Did our post on “Women Heroes of the American Revolution” being added to our online store pique your interest in how ladies assisted the men during the Revolutionary War? If so, here is another excellent book: “The Women of the American Revolution” written by Elizabeth F. Ellet. Less than 100 years after the war ended, Ellet was the first writer to record the lives and deeds of women who contributed to the Revolutionary War.
Around 1846, Ellet began a major project in historical writing: to profile the life stories of women who sacrificed for, and were committed to, the American Revolution. She did this by searching out unpublished letters and diaries, and by interviewing descendants of Revolutionary era and frontier women, becoming the first historian of the Revolution to carry out such an effort. She noted the “abundance of materials for the [masculine] history of action” and attempted to add balance by telling the feminine side, referring to the founding “mothers” as giving “nurture in the domestic sanctuary of that love of civil liberty which afterwards kindled into a flame and shed light on the world”.
She found so much information about female patriots that the first edition of The Women of the American Revolution (1848) had to be published in two volumes. These volumes were well received, and a third volume of additional material was published in 1850. Later historians consider these volumes to represent her most important work. Ellet also authored Domestic History of the American Revolution summarizing the same material in narrative form and also published in 1850.

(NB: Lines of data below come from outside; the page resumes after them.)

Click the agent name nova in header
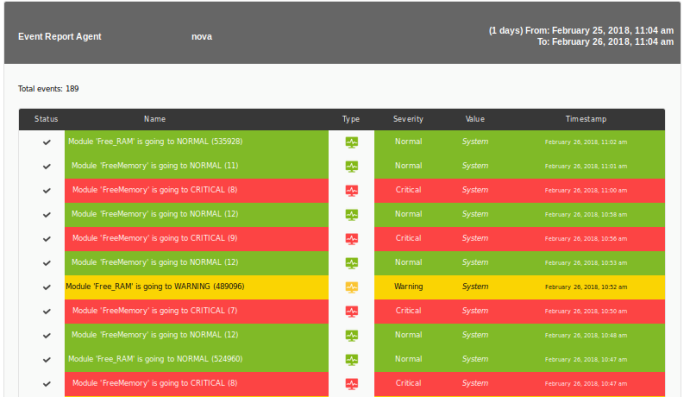point(202,37)
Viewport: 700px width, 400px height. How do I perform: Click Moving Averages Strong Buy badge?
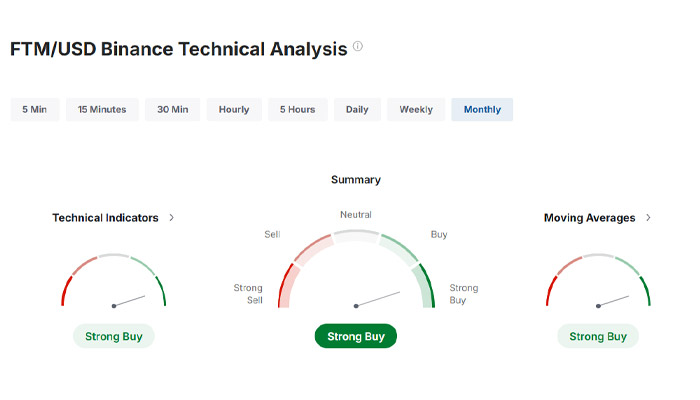pyautogui.click(x=598, y=336)
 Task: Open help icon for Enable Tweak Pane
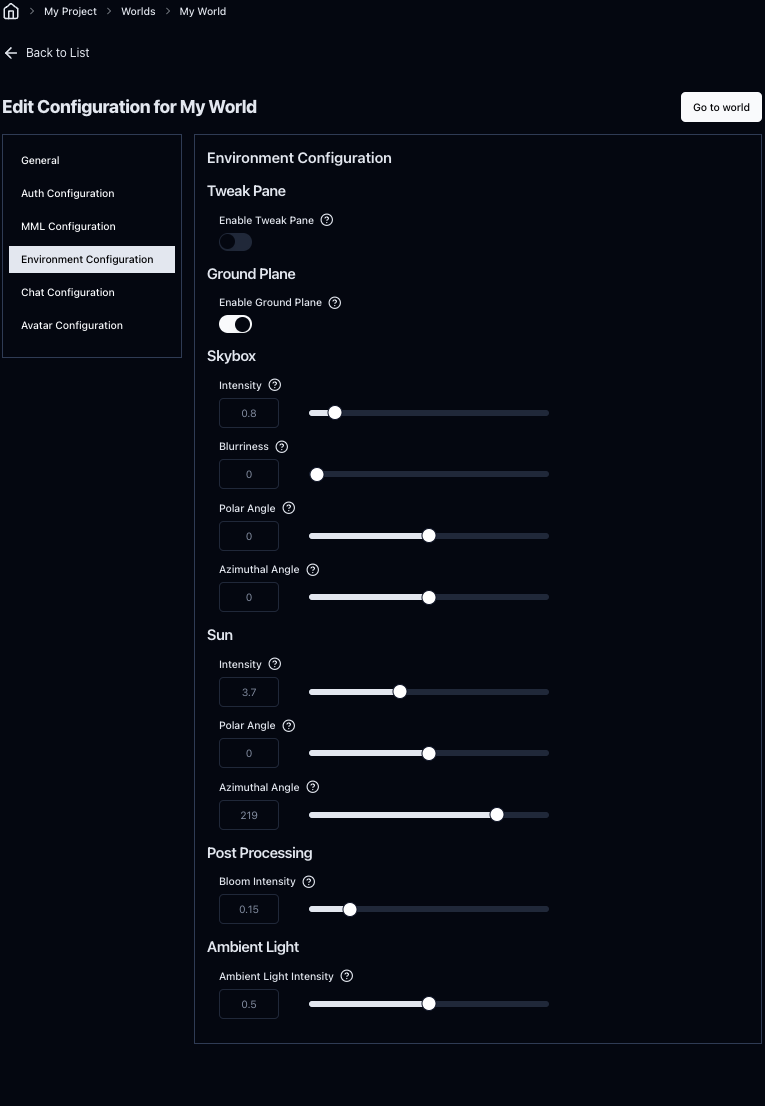(x=327, y=220)
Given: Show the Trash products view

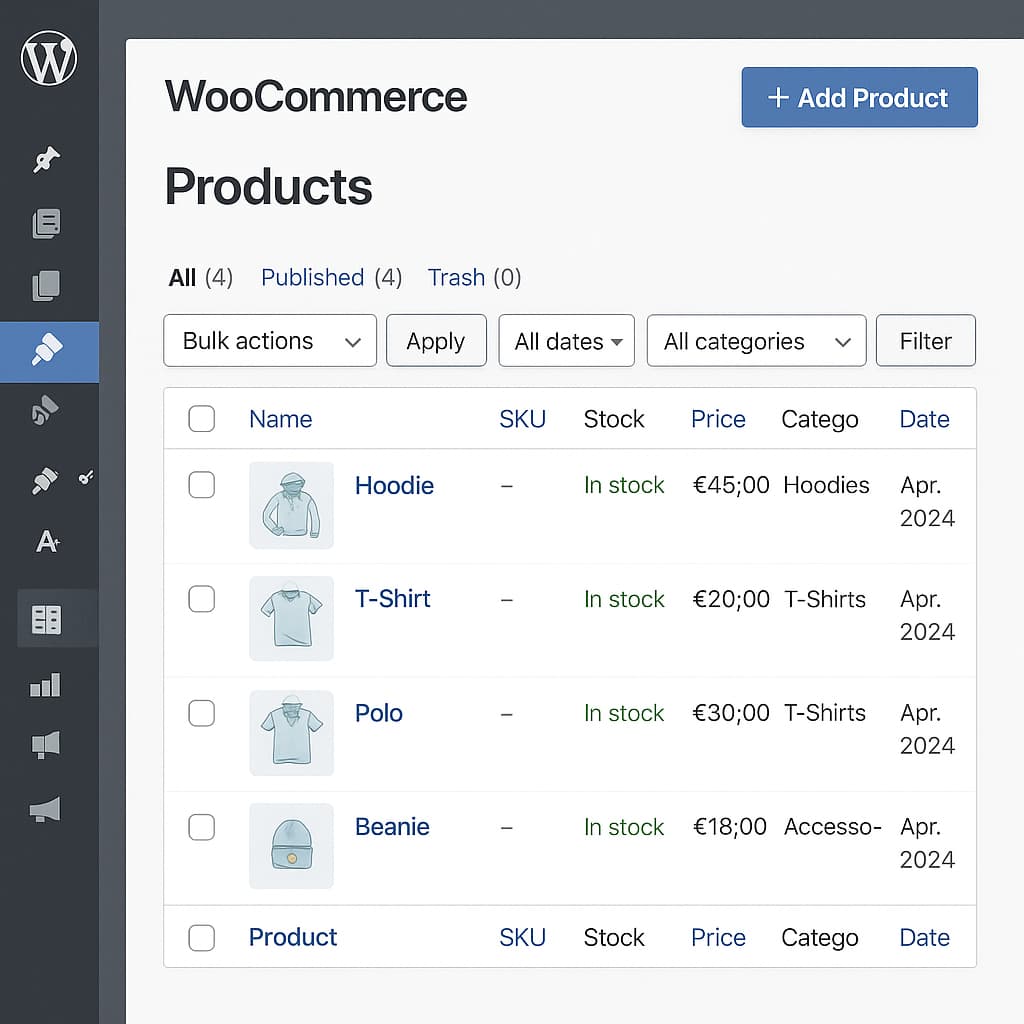Looking at the screenshot, I should [x=456, y=277].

Ellet told the stories of women from every colony and from all ranks of society, with the exception of African Americans, whose role she chose to ignore. Some of the women she wrote about, such as Martha Washington, Abigail Adams, Mercy Otis Warren and Ann Eliza Bleecker, among others, were famous in their own right. She also wrote of the women who were more obscure but equally valuable: the wives of heroes who, in the face of British encroachment, bravely raised children and defended their homes. She wrote, “It is almost impossible now to appreciate the vast influence of woman’s patriotism upon the destinies of the infant republic.”